# Work instruction
Retype exactly the lines below, starting with the line that contains "How do I perform: Click" and ending with the last line; leave out any pictures.

Start of Information supplied

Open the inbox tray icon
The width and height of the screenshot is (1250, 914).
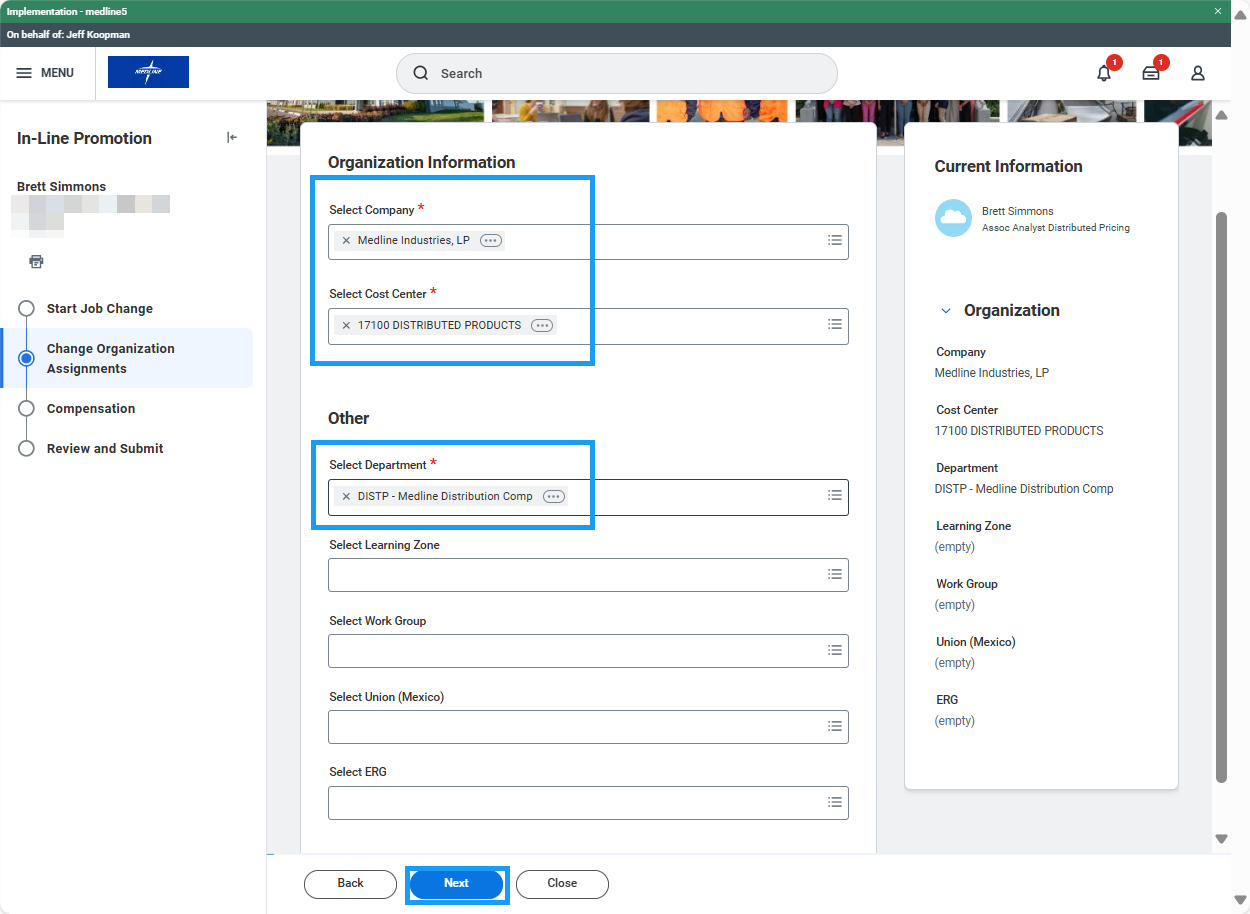click(x=1151, y=73)
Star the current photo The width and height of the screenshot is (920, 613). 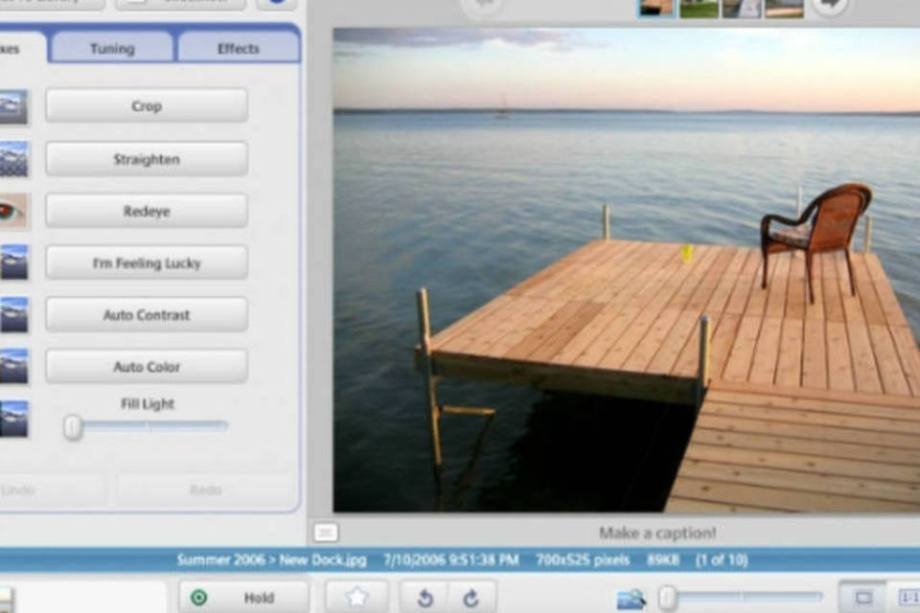(357, 598)
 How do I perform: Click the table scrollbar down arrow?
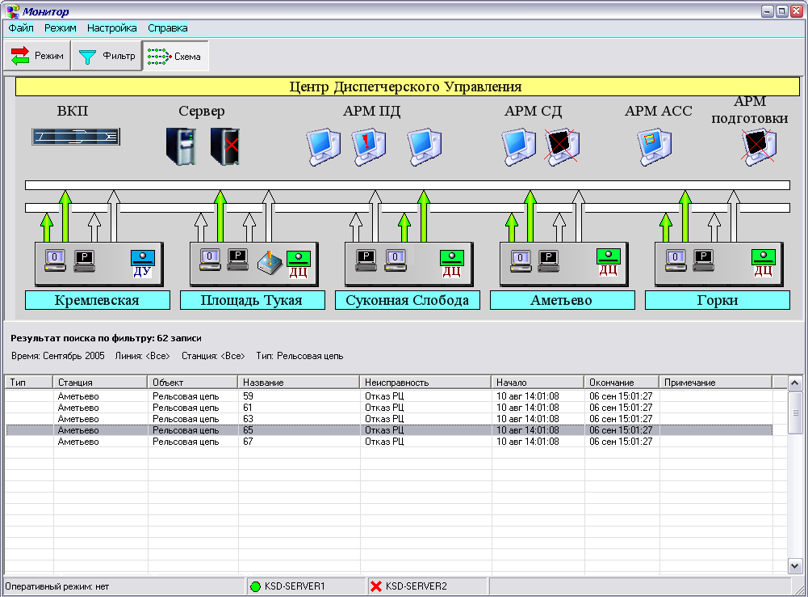795,566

End of Information supplied

# Answer
 How do I perform: Click the table scrollbar down arrow?
795,566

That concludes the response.